• _ENTRIES SHOWN_
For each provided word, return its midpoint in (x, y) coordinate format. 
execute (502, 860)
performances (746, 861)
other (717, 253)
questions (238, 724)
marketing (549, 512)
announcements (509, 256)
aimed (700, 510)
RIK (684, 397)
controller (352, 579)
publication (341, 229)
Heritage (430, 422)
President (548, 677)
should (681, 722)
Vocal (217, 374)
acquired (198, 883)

• _EXERCISE DETAILS_
Tally the lines of the data above that contain the string "word", treating uppercase and lowercase letters as different. Give only the number.

• _ANSWER FOR THE TASK_
1